The year you disappeared, I turned twelve.
I blew a candle out in the middle of the night and Achan made me wish for normalcy. What I really wished for was something simple. I asked for a sign. After Achan went to bed, I stayed awake waiting for the valley to speak to me. A collared dove bypassed the window and flew into my palm. We looked at each other, two diurnal creatures parlaying with God. You would have called this chinna athisayam, little marvel.
But you called everything a little marvel. The rain in Kodaikanal washing away the grass seeds in our garden, the Tuticorin boats disappearing in the winter, the neighbor’s grandson passing his board exams without arrears. And me, though I was neither little nor marvelous, mostly quiet, unpalatable, a daughter to you sometimes, other times a peculiarity.
In the morning I woke up and told Achan about the dove. He said nothing. When I came back from school I saw that he’d sealed our windows shut with polyurethane.

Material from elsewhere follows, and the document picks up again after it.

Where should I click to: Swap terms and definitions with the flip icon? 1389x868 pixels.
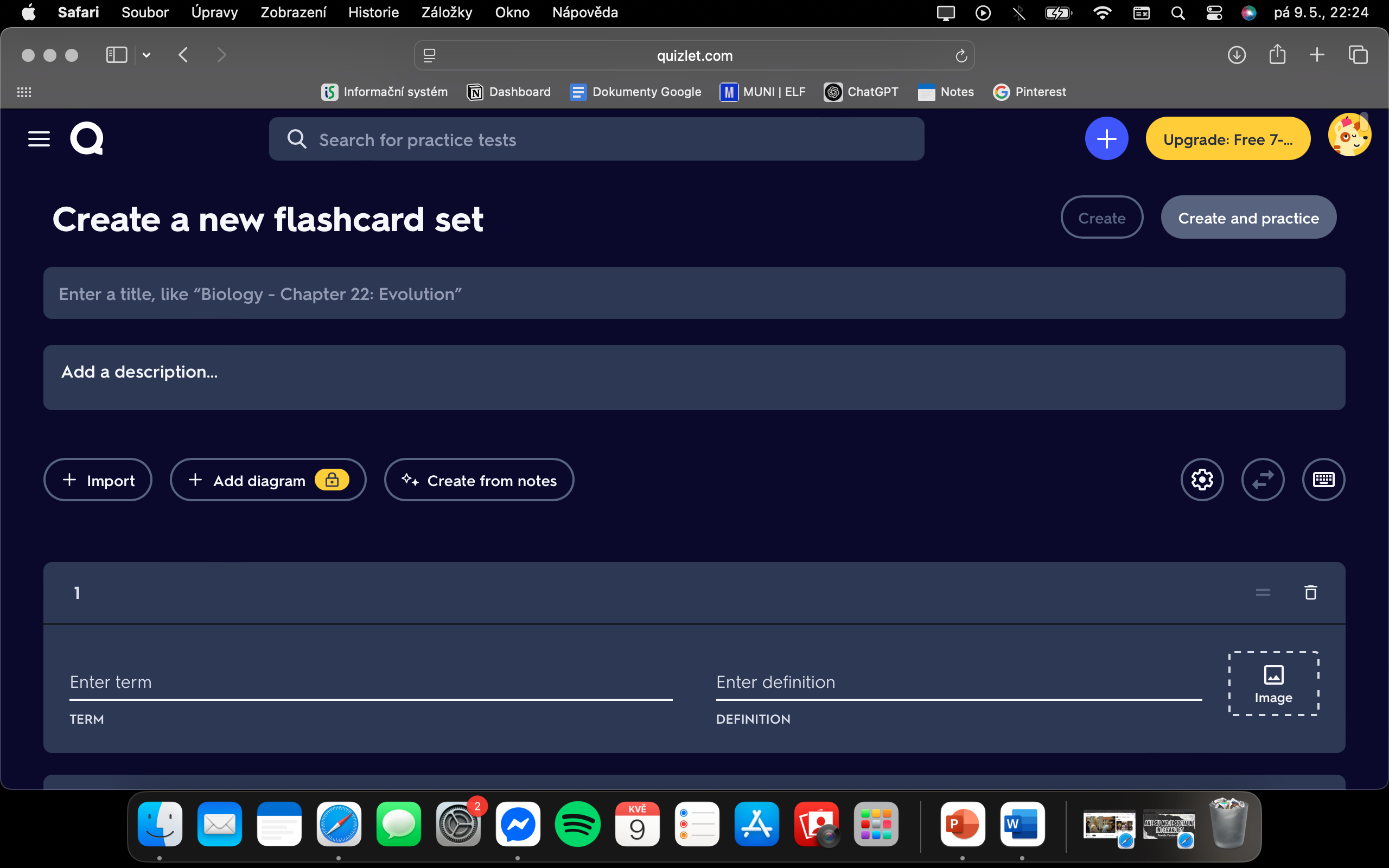pos(1263,480)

He was like that now. Unkind.
Maybe he was afraid of the signs.
You see, we cremated you after six months of waiting. Achan burned half a kilogram of neelakurinji and collected the ash in a steel dabba. Neelakurinji was your favorite flower. They bloomed in the valley every twelve years, a phenomenon you called periya chinna athisayam, big little marvel.
For eight weeks straight Achan went to work with blue petals in his pocket. He held onto signs like they arrived straight from God. One evening I found him in the kitchen making payasam out of the leaves.
I think he really believed you’d return.
Twenty-four came and I threw a party.
I made a drunk speech in a matchbox room about the future. Acquaintances gave each other bewildered looks. My friends signaled to me with their eyebrows that they were concerned.
I clambered down from my throne of gifts and waved a pinkie finger at my roommate Nila.
The door to our toilet is jammed, she said. Let’s use the neighbor’s backyard.
Squatting in the grass I told her about my mother.
She pulled her underwear up. I kept mine down. Piss dribbled down the sides of my calves.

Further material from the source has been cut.